------ Materials provided ------

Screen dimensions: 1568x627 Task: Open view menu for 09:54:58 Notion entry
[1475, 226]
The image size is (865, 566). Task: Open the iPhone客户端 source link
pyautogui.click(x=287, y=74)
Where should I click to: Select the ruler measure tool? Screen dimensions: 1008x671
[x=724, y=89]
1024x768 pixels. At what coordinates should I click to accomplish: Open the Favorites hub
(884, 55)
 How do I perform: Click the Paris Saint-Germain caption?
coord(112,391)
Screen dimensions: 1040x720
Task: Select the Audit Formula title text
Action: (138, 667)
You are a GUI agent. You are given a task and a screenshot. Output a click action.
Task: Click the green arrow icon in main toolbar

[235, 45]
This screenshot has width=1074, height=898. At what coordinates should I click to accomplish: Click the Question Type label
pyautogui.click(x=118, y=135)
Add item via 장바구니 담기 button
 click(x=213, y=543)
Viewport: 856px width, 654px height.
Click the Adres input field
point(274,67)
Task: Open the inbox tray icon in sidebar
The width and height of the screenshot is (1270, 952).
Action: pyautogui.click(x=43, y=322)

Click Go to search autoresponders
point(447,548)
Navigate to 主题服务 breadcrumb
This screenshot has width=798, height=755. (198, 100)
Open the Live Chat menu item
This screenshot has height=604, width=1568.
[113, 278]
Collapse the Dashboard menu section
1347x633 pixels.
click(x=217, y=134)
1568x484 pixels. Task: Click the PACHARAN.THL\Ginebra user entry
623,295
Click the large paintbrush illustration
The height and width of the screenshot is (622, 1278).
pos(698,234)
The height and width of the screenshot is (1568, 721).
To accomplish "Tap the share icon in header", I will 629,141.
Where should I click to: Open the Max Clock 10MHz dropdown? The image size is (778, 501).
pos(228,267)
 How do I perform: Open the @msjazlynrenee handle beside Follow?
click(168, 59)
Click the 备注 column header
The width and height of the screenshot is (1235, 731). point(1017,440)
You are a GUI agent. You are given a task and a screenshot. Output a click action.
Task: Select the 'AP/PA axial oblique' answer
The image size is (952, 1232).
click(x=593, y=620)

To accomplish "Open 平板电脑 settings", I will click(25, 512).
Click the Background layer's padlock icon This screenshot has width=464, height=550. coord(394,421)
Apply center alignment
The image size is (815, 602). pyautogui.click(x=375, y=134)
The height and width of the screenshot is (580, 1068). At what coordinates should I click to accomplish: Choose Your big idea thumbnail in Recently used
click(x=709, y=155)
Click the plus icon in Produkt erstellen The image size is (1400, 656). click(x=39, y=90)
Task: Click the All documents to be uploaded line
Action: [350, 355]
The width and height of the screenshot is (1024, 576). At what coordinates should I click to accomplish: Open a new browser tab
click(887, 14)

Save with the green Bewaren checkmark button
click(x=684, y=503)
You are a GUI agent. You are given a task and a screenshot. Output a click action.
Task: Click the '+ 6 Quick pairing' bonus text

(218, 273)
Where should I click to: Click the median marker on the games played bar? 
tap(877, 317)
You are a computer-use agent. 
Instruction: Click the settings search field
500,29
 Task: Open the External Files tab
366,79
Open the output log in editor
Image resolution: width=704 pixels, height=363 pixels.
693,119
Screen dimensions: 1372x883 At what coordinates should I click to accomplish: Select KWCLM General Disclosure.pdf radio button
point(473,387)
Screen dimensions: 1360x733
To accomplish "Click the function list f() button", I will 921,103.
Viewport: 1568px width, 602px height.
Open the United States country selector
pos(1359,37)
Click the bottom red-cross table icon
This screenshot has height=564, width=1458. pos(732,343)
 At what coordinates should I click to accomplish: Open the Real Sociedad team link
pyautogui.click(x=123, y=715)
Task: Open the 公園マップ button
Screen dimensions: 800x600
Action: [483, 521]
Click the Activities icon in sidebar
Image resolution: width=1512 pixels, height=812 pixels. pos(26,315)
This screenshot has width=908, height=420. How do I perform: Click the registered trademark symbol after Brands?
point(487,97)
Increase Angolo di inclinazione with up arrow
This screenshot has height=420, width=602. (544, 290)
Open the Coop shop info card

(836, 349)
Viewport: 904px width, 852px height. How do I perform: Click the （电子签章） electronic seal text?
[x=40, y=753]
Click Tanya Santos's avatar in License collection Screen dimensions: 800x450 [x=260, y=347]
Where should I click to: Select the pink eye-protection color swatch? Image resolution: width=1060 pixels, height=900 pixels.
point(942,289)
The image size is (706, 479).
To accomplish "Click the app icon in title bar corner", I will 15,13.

------

Repeat all of the records above exactly as written.

Screen dimensions: 1568x627 Task: Open view menu for 09:54:58 Notion entry
[1475, 226]
The image size is (865, 566). Task: Open the iPhone客户端 source link
pyautogui.click(x=287, y=74)
Where should I click to: Select the ruler measure tool? Screen dimensions: 1008x671
[x=724, y=89]
1024x768 pixels. At what coordinates should I click to accomplish: Open the Favorites hub
(884, 55)
 How do I perform: Click the Paris Saint-Germain caption?
coord(112,391)
Screen dimensions: 1040x720
Task: Select the Audit Formula title text
Action: (138, 667)
You are a GUI agent. You are given a task and a screenshot. Output a click action.
Task: Click the green arrow icon in main toolbar

[235, 45]
This screenshot has width=1074, height=898. At what coordinates should I click to accomplish: Click the Question Type label
pyautogui.click(x=118, y=135)
Add item via 장바구니 담기 button
 click(x=213, y=543)
Viewport: 856px width, 654px height.
Click the Adres input field
point(274,67)
Task: Open the inbox tray icon in sidebar
The width and height of the screenshot is (1270, 952).
Action: pyautogui.click(x=43, y=322)

Click Go to search autoresponders
point(447,548)
Navigate to 主题服务 breadcrumb
This screenshot has width=798, height=755. (198, 100)
Open the Live Chat menu item
This screenshot has height=604, width=1568.
[113, 278]
Collapse the Dashboard menu section
1347x633 pixels.
click(x=217, y=134)
1568x484 pixels. Task: Click the PACHARAN.THL\Ginebra user entry
623,295
Click the large paintbrush illustration
The height and width of the screenshot is (622, 1278).
pos(698,234)
The height and width of the screenshot is (1568, 721).
To accomplish "Tap the share icon in header", I will 629,141.
Where should I click to: Open the Max Clock 10MHz dropdown? The image size is (778, 501).
pos(228,267)
 How do I perform: Open the @msjazlynrenee handle beside Follow?
click(168, 59)
Click the 备注 column header
The width and height of the screenshot is (1235, 731). point(1017,440)
You are a GUI agent. You are given a task and a screenshot. Output a click action.
Task: Select the 'AP/PA axial oblique' answer
The image size is (952, 1232).
click(x=593, y=620)

To accomplish "Open 平板电脑 settings", I will click(25, 512).
Click the Background layer's padlock icon This screenshot has width=464, height=550. coord(394,421)
Apply center alignment
The image size is (815, 602). pyautogui.click(x=375, y=134)
The height and width of the screenshot is (580, 1068). At what coordinates should I click to accomplish: Choose Your big idea thumbnail in Recently used
click(x=709, y=155)
Click the plus icon in Produkt erstellen The image size is (1400, 656). click(x=39, y=90)
Task: Click the All documents to be uploaded line
Action: [350, 355]
The width and height of the screenshot is (1024, 576). At what coordinates should I click to accomplish: Open a new browser tab
click(887, 14)

Save with the green Bewaren checkmark button
click(x=684, y=503)
You are a GUI agent. You are given a task and a screenshot. Output a click action.
Task: Click the '+ 6 Quick pairing' bonus text

(218, 273)
Where should I click to: Click the median marker on the games played bar? 
tap(877, 317)
You are a computer-use agent. 
Instruction: Click the settings search field
500,29
 Task: Open the External Files tab
366,79
Open the output log in editor
Image resolution: width=704 pixels, height=363 pixels.
693,119
Screen dimensions: 1372x883 At what coordinates should I click to accomplish: Select KWCLM General Disclosure.pdf radio button
point(473,387)
Screen dimensions: 1360x733
To accomplish "Click the function list f() button", I will 921,103.
Viewport: 1568px width, 602px height.
Open the United States country selector
pos(1359,37)
Click the bottom red-cross table icon
This screenshot has height=564, width=1458. pos(732,343)
 At what coordinates should I click to accomplish: Open the Real Sociedad team link
pyautogui.click(x=123, y=715)
Task: Open the 公園マップ button
Screen dimensions: 800x600
Action: [483, 521]
Click the Activities icon in sidebar
Image resolution: width=1512 pixels, height=812 pixels. pos(26,315)
This screenshot has width=908, height=420. How do I perform: Click the registered trademark symbol after Brands?
point(487,97)
Increase Angolo di inclinazione with up arrow
This screenshot has height=420, width=602. (544, 290)
Open the Coop shop info card

(836, 349)
Viewport: 904px width, 852px height. How do I perform: Click the （电子签章） electronic seal text?
[x=40, y=753]
Click Tanya Santos's avatar in License collection Screen dimensions: 800x450 [x=260, y=347]
Where should I click to: Select the pink eye-protection color swatch? Image resolution: width=1060 pixels, height=900 pixels.
point(942,289)
The image size is (706, 479).
To accomplish "Click the app icon in title bar corner", I will 15,13.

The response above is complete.